> _THE RECORDS_
****

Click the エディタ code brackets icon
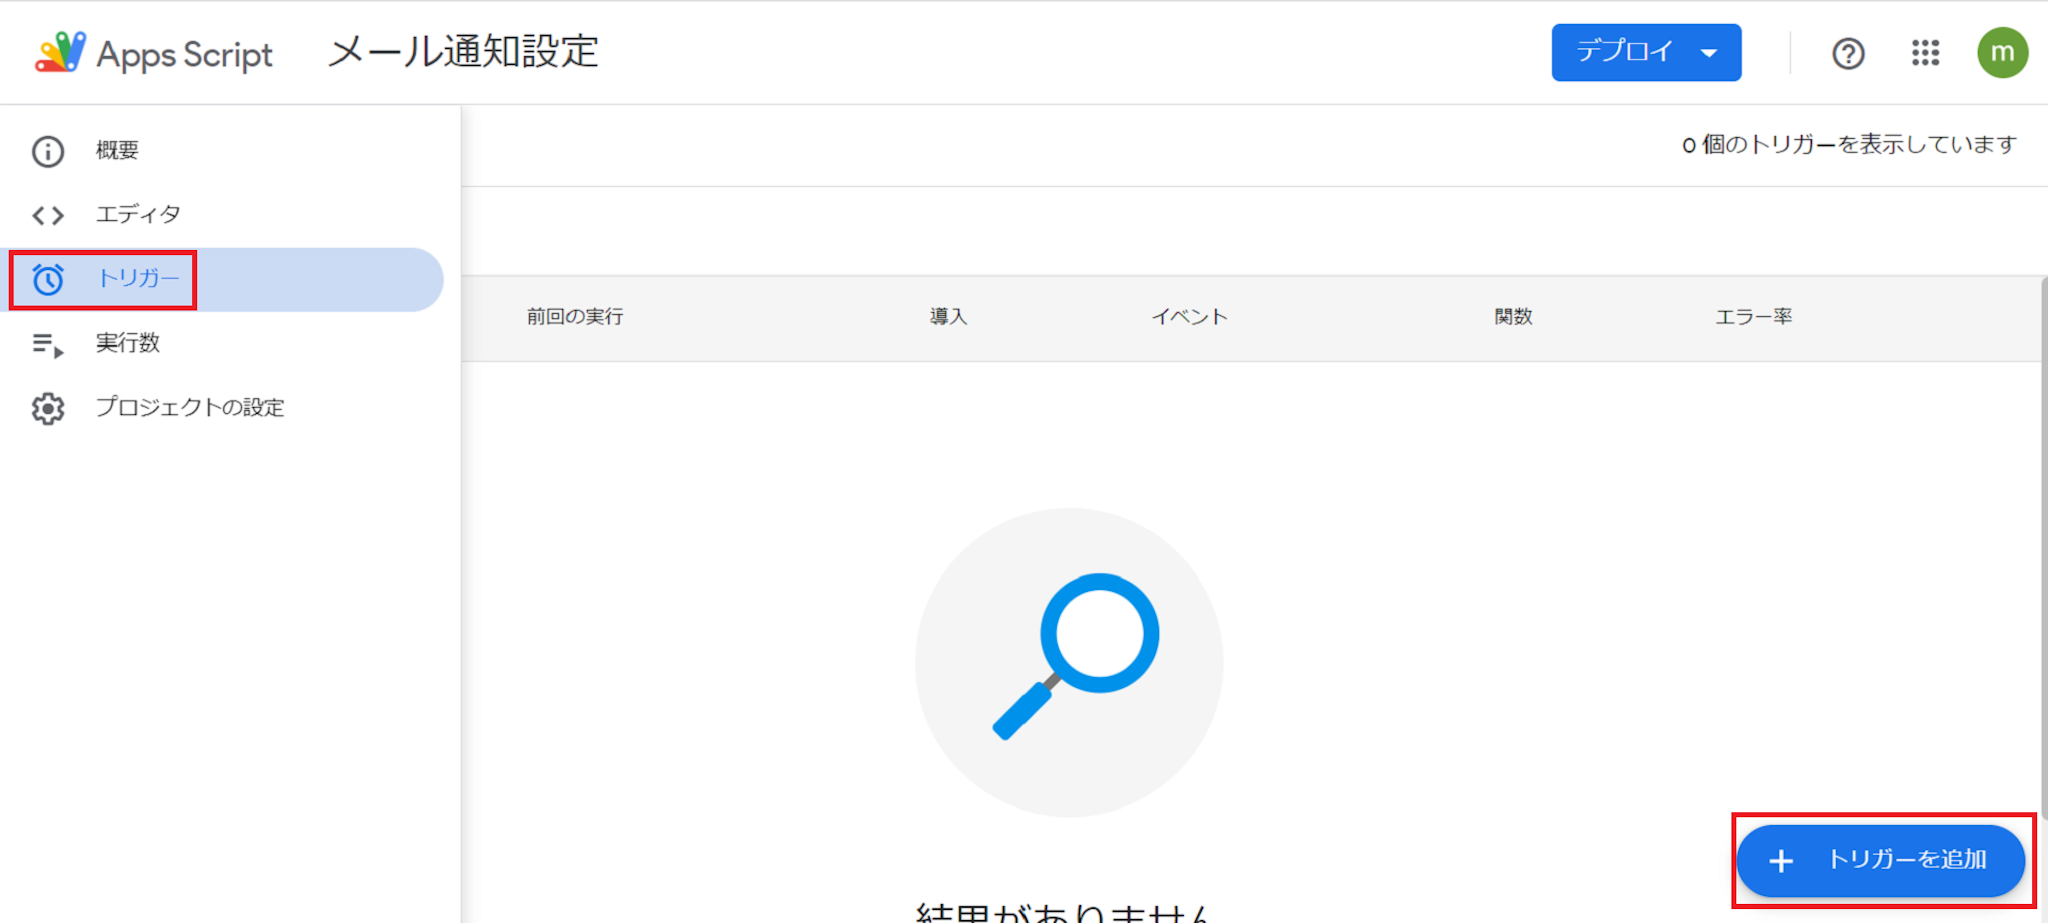Viewport: 2048px width, 923px height. click(x=48, y=215)
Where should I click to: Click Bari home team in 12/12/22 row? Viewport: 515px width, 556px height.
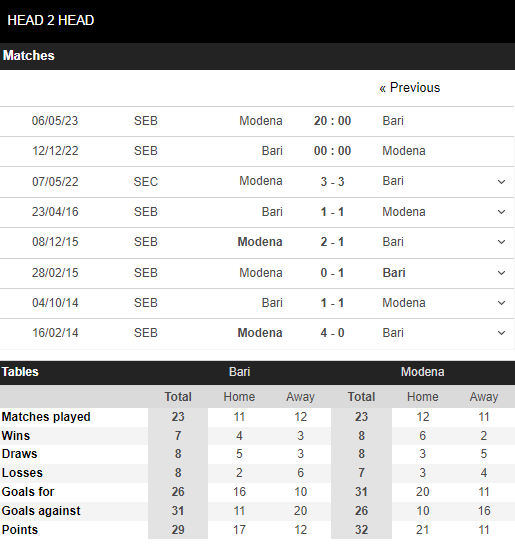[x=272, y=151]
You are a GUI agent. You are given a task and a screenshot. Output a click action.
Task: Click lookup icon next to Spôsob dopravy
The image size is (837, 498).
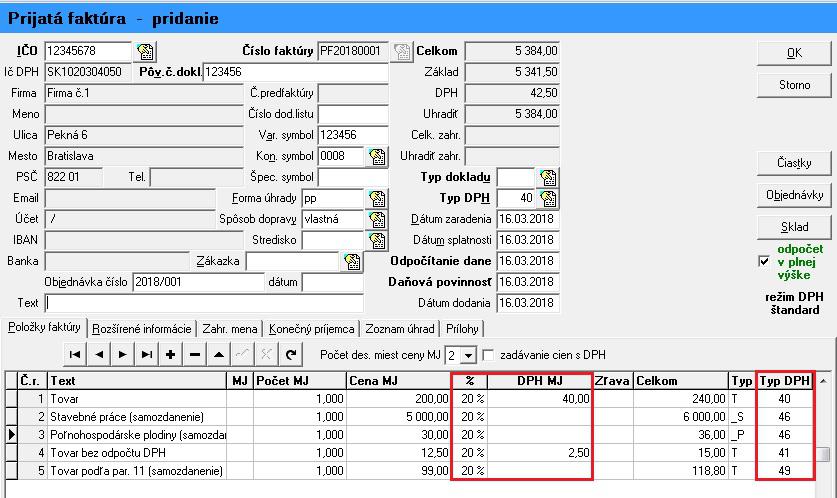coord(376,219)
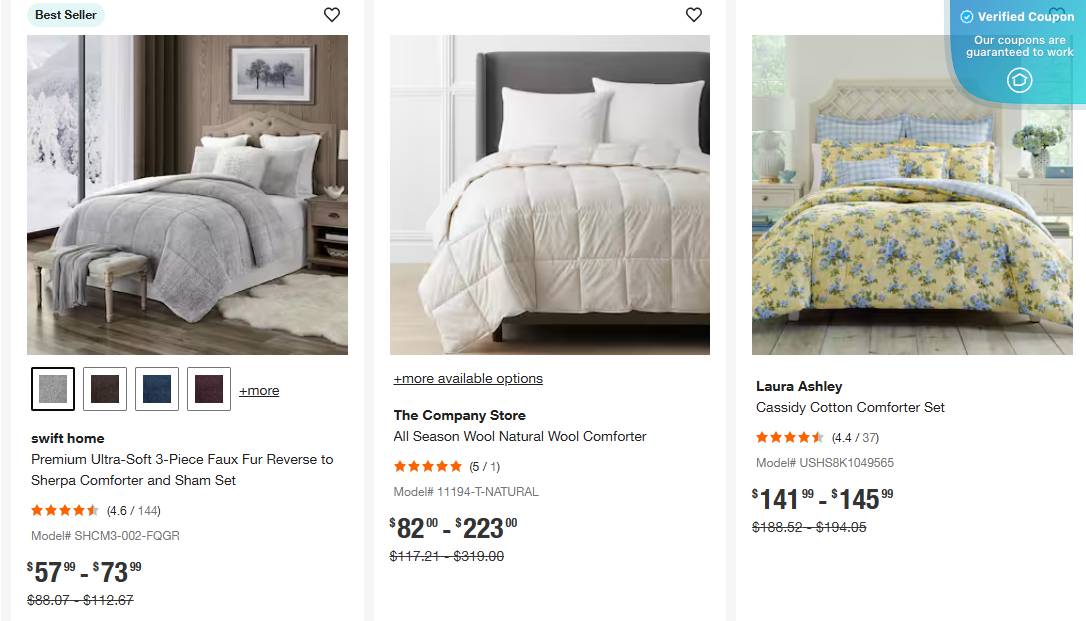Click the 5-star rating under Wool Comforter
Screen dimensions: 1086x621
[x=428, y=466]
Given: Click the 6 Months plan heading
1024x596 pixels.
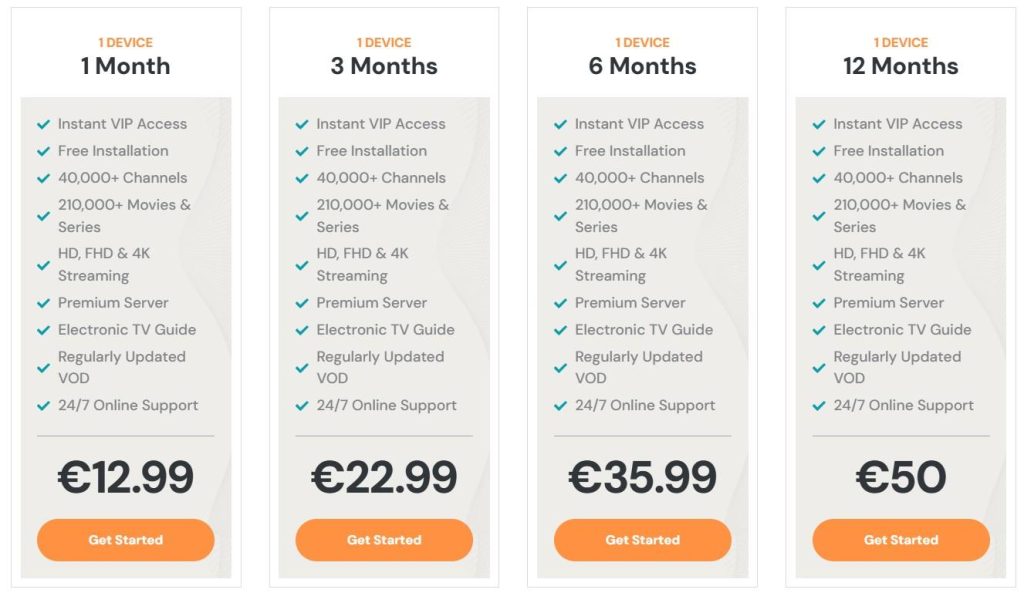Looking at the screenshot, I should point(641,66).
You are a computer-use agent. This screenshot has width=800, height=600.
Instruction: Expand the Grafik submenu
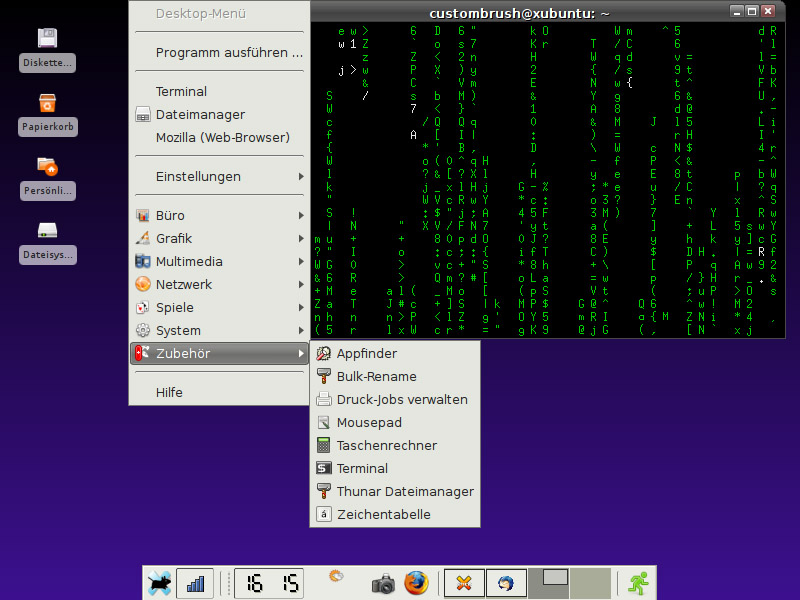(x=219, y=238)
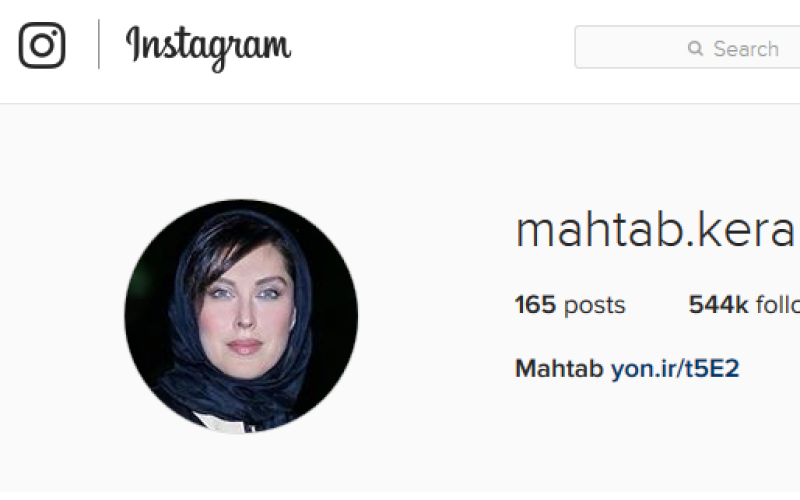
Task: Focus the Search input field
Action: (x=687, y=47)
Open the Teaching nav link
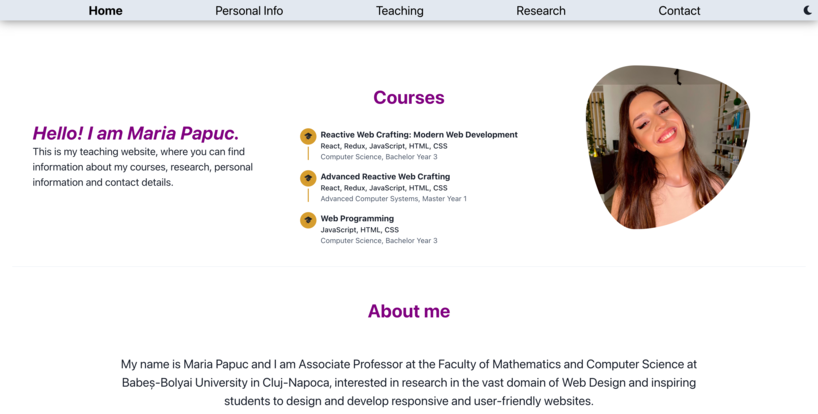 (400, 10)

****

> _TO DO_
Reproduce the listing above word for word, leaving out the pictures.

> _TASK SOLUTION_
Click the エディタ code brackets icon
Viewport: 2048px width, 923px height. click(x=48, y=215)
Where should I click to: Click Bari home team in 12/12/22 row? Viewport: 515px width, 556px height.
[x=272, y=151]
You are a GUI agent. You are given a task and a screenshot. Output a click action.
Task: Click lookup icon next to Spôsob dopravy
The image size is (837, 498).
coord(376,219)
Click the 5-star rating under Wool Comforter
Screen dimensions: 1086x621
[x=428, y=466]
Given: Click the 6 Months plan heading
1024x596 pixels.
Looking at the screenshot, I should point(641,66).
You are a computer-use agent. This screenshot has width=800, height=600.
Instruction: Expand the Grafik submenu
(x=219, y=238)
Task: Focus the Search input field
Action: (x=687, y=47)
Open the Teaching nav link
 (400, 10)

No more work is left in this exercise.